Re: Verify JDBC Connection Pooling

From: Charles <u96_cwang_at_hotmail.com>
Date: Mon, 7 Jul 2003 15:45:43 -0400
Message-ID: <WNadna_9buh1UJSiXTWJjg_at_comcast.com>


On AIX or UNIX platform, Oracle listener just sits at 1521 and reroute the incoming connections to avaiable ports/sockets. I think you need to 'tcpdump' the incoming packets from a defined list of clients.

Charles

"Sean" <sean_bu_at_yahoo.com> wrote in message news:999ced66.0306010651.78d56b2_at_posting.google.com...
> By the theory, the connection pooling is a frame work for caches of
> database connections --- "Physically". Some of the connection have
> been "established", which can be verified from v$session, and others
> may be the open . These open connections in the pool are no way to be
> verified at the database level, because they have not been used for
> the database connections yet. How can I find/verify those have not
> been used the connections in the pool? Because they should be the
> "sockets" , can very find out at OS level.

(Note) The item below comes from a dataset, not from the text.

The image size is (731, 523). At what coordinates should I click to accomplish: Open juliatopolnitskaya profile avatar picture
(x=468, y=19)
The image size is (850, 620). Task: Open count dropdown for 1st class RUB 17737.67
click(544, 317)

I used the following unix
> command, it gives all the established connections, but I want to find
> out not-yet connections:
> lsof -i TCP:1521.
> If you or anyone could help to find out the open connections of jdbc
> at OS level, I will be very thankful.
>
> As you might suggest to use 9iAS monitoring tools to find out the jdbc
> connection pooling infor, I used the OEM Website, it give very
> misleading results as such as
> One time:
> JDBC Usage:
> Open JDBC Connections 11,207
> Total JDBC Connections 22,387
> Active Transactions 0
> Transaction Commits 0
> Transaction Rollbacks 0
>
> At a other time
> JDBC Usage:
> Open JDBC Connections 0
> Total JDBC Connections 0
> Active Transactions 0
> Transaction Commits 0
> Transaction Rollbacks 0
>
> We know the result were not correct/realistic.